New Delhi: A group of veterans from India’s special forces’ have come together in an attempt to create three world records — on land, air and underwater — with people with disabilities.

The first attempt will be made in May this year on land when the team, led by former 9 Para officer Major Vivek Jacob, will climb the world’s highest battlefield, Siachen Glacier, with the largest team of people with disabilities (PWDs). The team, expected to be around 20 members strong, will include not just ex-servicemen but also serving soldiers and civilians.

Following this, they plan to set a record for the largest team of PWDs doing accelerated free fall, in Dubai, and will later head to the Maldives where they will attempt scuba diving in the open sea.

“Special Forces is an instinct, a mindset. You don’t become special just because you have worn a particular uniform and carry a rifle. It is all about state of mind,” Major Jacob said as he launched the participant campaign to select people with disabilities for the Siachen trek Saturday.

About the range of disabilities the group can take on, the Major said for the Siachen trek, the group won’t choose those with spinal cord injuries.

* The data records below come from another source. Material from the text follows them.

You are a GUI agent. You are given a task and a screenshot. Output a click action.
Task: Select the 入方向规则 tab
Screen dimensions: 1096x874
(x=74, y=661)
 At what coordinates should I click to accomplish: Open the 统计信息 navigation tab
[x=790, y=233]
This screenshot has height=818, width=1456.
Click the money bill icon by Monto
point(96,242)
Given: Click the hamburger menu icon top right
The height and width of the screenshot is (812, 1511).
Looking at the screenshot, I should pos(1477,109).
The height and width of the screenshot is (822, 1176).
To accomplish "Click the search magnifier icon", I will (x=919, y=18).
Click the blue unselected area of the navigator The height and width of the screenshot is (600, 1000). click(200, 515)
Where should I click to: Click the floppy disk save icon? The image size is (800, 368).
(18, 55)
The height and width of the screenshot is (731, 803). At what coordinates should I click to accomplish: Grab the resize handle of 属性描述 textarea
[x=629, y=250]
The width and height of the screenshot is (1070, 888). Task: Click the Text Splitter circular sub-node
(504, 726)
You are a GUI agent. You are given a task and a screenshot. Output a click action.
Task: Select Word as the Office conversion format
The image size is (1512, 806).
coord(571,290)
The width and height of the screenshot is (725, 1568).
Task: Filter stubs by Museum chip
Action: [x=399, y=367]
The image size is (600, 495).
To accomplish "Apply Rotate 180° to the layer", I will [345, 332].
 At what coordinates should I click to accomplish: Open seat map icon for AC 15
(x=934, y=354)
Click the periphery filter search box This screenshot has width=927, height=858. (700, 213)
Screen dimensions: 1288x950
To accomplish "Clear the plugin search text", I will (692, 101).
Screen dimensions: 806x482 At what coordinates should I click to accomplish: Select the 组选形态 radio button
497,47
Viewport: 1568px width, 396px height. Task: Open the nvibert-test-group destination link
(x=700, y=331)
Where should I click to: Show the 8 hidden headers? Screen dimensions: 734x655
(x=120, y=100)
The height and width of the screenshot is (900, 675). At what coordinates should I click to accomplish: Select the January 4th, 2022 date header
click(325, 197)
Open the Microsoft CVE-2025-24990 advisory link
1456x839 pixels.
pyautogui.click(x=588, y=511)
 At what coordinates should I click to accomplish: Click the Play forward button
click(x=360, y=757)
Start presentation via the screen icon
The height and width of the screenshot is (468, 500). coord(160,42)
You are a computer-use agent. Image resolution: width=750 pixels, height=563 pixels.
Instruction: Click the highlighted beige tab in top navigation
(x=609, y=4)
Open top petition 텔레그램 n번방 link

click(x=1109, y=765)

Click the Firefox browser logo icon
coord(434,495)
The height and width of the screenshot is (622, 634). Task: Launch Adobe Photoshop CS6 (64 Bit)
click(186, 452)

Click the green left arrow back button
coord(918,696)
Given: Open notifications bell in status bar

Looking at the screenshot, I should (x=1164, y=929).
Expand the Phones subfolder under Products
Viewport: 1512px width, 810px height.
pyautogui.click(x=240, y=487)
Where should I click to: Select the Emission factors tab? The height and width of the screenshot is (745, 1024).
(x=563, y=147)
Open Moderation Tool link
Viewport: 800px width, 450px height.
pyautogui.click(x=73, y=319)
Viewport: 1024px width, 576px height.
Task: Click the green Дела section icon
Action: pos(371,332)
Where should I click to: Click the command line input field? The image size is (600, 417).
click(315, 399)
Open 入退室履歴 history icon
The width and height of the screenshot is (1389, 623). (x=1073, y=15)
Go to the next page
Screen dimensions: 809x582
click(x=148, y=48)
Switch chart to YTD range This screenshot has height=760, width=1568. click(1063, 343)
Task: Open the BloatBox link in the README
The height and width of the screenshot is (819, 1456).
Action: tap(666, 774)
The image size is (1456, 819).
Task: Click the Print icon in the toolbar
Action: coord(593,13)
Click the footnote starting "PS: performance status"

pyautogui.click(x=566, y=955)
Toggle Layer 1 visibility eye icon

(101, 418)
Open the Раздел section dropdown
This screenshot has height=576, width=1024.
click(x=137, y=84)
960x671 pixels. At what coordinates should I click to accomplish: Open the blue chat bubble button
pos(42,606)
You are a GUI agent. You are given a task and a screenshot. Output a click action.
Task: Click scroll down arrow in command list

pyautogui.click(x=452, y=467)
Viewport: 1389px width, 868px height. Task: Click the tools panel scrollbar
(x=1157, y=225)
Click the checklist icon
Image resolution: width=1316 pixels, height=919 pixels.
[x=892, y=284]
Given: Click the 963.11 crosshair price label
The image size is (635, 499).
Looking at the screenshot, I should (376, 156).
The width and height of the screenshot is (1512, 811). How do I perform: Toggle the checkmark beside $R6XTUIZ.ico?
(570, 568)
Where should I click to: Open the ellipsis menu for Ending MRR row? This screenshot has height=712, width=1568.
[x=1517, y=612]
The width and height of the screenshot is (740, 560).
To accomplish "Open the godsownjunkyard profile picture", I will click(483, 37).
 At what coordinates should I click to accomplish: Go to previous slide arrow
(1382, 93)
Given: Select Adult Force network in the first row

“There will be those who are blind or have lost their limbs. For scuba diving, we train even those with spinal cord injuries,” he said, showing a video of a man in a wheelchair doing scuba diving.

For the underwater activity, CLAW aims to create a team of 50 while for the accelerated free fall attempt, it wants a team of around 10 members.

What Is CLAW

Major Jacob set up the organisation of special forces’ veterans, called Conquer Land Air Water (CLAW).

“There are close to 12 crore people with one or the other kind of disabilities. But we don’t see them often because they live within the challenges of our society. The idea is to give every disabled person [the opportunity] to do something that they want to do,” Major Arun Ambathy, former 5 Para, said.

Major Ambathy, CLAW co-founder, said a chance meeting with an IAF officer, paralysed from his waist down, that inspired them to set up CLAW.

“Major Jacob’s parachute malfunctioned during a combat skydive in 2015 and [he] suffered a spinal cord injury. In hospital, he met with IAF officer Fl Lt Bhaduria who was permanently paralysed after a freak accident and was on wheelchair for four years. The IAF officer asked Major Jacob once if he can ever scuba dive. The Major promised him that he can and it eventually led to the forming of CLAW,” he said.

The group has now started a scuba training centre for PWDs in Pondicherry. “It has given tremendous hope and healing power to many who have come. The idea is to spread it across,” Major Jacob said, adding that the organisation, which was launched in 2019, has trained more than 100 people with disabilities in four cities.

CLAW is also in the process of formally tying up with the Paraplegic Rehabilitation Centre (PRC) of the Army in Pune and Chandigarh for institutionalised training.

“We have had serving soldiers with disabilities and veterans coming to us for training. But this was in their personal capacity. We are in the process of institutionalising this,” Major Jacob said, as he added that the idea is to see ability in disability.